Scan the records for lines with the word "tree", and copy every such line.

BEGIN Provided entries

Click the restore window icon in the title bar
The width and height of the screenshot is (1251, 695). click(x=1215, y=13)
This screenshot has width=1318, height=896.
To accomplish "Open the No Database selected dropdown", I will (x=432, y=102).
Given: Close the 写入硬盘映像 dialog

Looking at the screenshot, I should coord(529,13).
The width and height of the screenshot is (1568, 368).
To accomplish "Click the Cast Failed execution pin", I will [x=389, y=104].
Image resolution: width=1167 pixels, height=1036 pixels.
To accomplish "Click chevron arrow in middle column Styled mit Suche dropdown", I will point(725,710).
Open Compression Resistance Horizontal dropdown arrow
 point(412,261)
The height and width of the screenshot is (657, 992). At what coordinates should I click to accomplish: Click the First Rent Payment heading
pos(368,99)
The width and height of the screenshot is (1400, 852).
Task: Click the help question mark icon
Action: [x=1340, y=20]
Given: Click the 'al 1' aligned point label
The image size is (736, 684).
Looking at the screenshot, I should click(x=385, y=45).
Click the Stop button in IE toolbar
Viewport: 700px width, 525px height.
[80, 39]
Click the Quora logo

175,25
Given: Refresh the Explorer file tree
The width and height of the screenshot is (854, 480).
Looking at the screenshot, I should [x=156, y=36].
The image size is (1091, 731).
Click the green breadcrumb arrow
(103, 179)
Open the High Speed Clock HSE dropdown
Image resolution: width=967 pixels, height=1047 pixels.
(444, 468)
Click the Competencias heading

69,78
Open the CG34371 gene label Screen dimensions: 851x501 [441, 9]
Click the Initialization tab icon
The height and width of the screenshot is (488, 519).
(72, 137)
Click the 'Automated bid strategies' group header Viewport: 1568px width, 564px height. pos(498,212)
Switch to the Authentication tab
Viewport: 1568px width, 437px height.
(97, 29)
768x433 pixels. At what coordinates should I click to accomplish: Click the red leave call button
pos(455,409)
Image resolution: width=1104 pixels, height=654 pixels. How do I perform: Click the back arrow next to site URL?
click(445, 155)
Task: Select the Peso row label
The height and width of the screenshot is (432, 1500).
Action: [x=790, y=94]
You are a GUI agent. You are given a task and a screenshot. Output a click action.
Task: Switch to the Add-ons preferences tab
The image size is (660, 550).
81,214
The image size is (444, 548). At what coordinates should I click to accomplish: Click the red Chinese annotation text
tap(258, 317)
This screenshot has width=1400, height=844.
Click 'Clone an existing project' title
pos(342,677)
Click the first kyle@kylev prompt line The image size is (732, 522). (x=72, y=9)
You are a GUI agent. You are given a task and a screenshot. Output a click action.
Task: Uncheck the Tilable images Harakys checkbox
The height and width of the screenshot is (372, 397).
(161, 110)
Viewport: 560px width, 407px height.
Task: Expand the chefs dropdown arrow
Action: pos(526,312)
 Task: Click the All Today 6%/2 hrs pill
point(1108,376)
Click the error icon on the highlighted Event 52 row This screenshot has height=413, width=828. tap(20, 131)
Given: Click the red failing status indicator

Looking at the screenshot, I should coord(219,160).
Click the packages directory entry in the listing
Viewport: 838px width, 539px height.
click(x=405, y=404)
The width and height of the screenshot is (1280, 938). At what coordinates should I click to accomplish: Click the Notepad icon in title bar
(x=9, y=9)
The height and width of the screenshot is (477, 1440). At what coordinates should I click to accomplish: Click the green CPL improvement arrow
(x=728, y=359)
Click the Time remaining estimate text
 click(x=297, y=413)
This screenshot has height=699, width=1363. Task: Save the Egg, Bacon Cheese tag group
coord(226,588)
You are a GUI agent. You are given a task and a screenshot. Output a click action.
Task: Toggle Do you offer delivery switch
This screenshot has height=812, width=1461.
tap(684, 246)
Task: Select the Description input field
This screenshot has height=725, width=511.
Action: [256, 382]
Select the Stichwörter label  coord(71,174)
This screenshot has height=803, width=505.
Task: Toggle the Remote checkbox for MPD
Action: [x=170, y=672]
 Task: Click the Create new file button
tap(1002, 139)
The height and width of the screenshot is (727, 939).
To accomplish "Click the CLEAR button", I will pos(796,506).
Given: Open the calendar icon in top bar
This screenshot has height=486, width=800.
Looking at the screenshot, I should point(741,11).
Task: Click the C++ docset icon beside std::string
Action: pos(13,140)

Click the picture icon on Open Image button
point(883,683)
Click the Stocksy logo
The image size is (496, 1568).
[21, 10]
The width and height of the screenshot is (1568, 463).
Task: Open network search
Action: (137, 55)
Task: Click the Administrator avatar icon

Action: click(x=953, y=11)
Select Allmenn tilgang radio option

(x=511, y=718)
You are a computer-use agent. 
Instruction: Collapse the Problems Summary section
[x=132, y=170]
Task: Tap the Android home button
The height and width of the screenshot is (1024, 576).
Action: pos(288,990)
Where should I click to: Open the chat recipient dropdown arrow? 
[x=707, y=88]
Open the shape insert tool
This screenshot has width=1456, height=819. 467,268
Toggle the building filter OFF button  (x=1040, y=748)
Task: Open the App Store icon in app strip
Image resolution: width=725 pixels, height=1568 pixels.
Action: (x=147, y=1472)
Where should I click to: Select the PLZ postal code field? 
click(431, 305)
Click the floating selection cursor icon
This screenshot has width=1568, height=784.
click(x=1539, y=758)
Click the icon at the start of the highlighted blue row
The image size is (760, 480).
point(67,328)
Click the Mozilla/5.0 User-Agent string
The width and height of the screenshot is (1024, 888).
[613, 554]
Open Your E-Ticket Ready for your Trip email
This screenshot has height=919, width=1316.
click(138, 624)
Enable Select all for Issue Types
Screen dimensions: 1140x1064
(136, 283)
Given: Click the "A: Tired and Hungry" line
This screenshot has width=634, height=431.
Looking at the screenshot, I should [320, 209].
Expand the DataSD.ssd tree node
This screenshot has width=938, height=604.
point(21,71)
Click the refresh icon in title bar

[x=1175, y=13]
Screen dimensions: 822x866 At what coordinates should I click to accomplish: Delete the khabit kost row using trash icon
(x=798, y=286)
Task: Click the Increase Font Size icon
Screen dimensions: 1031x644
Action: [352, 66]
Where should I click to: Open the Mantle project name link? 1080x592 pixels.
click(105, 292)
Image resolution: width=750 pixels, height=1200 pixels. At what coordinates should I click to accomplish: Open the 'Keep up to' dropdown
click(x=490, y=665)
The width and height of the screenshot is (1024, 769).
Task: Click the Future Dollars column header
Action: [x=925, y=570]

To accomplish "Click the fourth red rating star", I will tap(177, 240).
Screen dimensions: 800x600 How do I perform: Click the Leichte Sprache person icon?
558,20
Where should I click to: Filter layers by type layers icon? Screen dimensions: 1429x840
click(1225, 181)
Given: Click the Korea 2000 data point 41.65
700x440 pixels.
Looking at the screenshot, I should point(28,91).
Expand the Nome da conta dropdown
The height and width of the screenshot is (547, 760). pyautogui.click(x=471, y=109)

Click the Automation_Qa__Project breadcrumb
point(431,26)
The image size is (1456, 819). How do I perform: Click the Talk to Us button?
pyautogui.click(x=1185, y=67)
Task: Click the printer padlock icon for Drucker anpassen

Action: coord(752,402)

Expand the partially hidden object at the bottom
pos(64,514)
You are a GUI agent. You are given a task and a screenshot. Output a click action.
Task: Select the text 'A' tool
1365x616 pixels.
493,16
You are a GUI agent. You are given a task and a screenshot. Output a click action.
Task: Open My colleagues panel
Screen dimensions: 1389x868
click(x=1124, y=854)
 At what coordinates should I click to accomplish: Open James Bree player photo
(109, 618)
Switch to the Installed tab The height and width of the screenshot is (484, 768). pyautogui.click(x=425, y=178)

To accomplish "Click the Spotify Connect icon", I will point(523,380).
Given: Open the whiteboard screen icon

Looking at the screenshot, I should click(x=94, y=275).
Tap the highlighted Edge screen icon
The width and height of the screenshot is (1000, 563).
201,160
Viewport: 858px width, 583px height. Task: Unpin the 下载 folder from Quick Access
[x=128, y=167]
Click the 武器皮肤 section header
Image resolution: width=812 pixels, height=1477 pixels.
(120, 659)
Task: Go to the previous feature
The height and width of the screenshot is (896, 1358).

END Provided entries

#### Exercise response:
Given: Refresh the Explorer file tree
Expand the DataSD.ssd tree node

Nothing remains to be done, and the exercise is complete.